_EXERCISE GOAL_
Please copy every line of the listing below word for word, leaving the pictures out.

Item coordinate data
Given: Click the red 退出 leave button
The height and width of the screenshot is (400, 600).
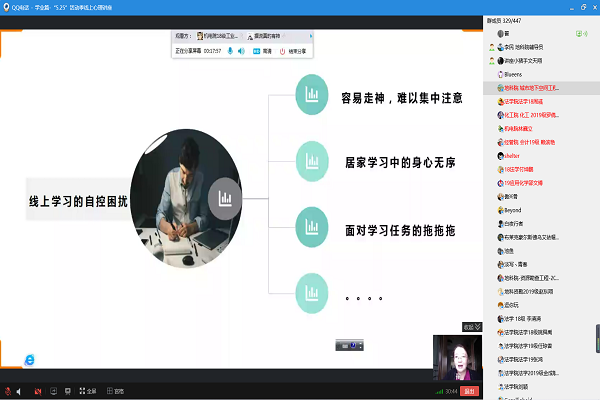Looking at the screenshot, I should click(x=469, y=391).
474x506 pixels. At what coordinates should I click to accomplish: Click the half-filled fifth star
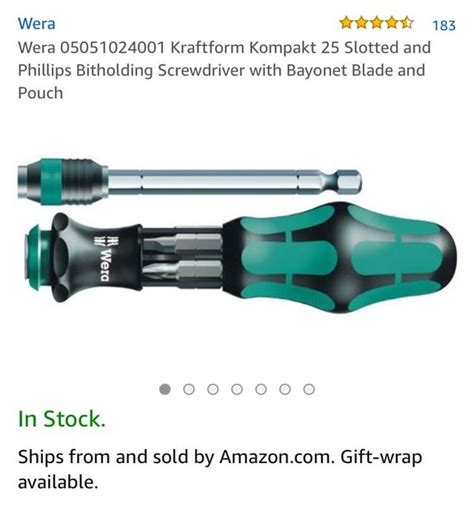(x=407, y=23)
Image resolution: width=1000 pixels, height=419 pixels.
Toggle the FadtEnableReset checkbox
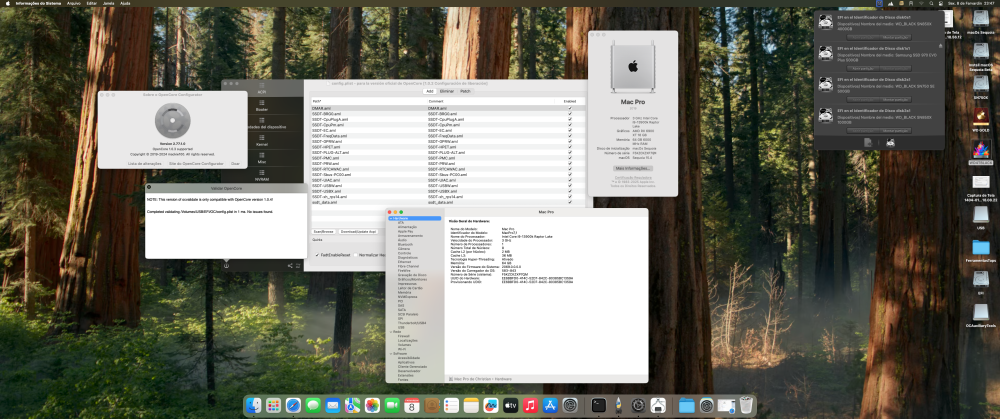pos(317,254)
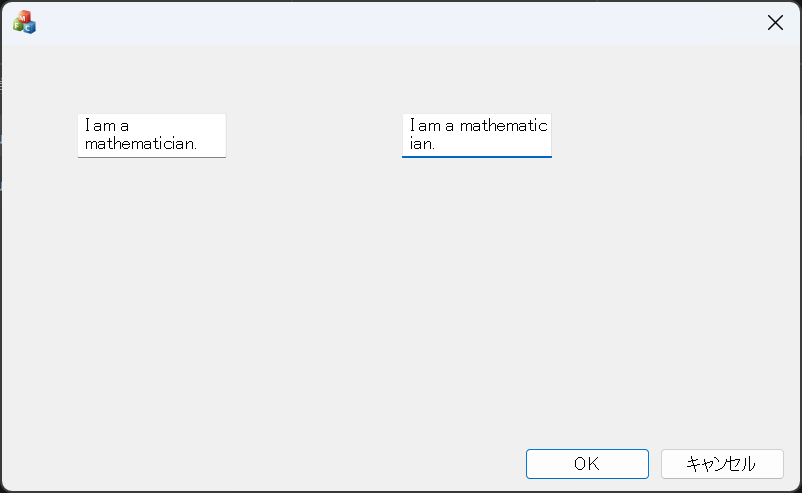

_RESULT OF THIS EXERCISE_
Given: Click the red 退出 leave button
The height and width of the screenshot is (400, 600).
Looking at the screenshot, I should click(x=469, y=391).
474x506 pixels. At what coordinates should I click to accomplish: Click the half-filled fifth star
(x=407, y=23)
Image resolution: width=1000 pixels, height=419 pixels.
Toggle the FadtEnableReset checkbox
pos(317,254)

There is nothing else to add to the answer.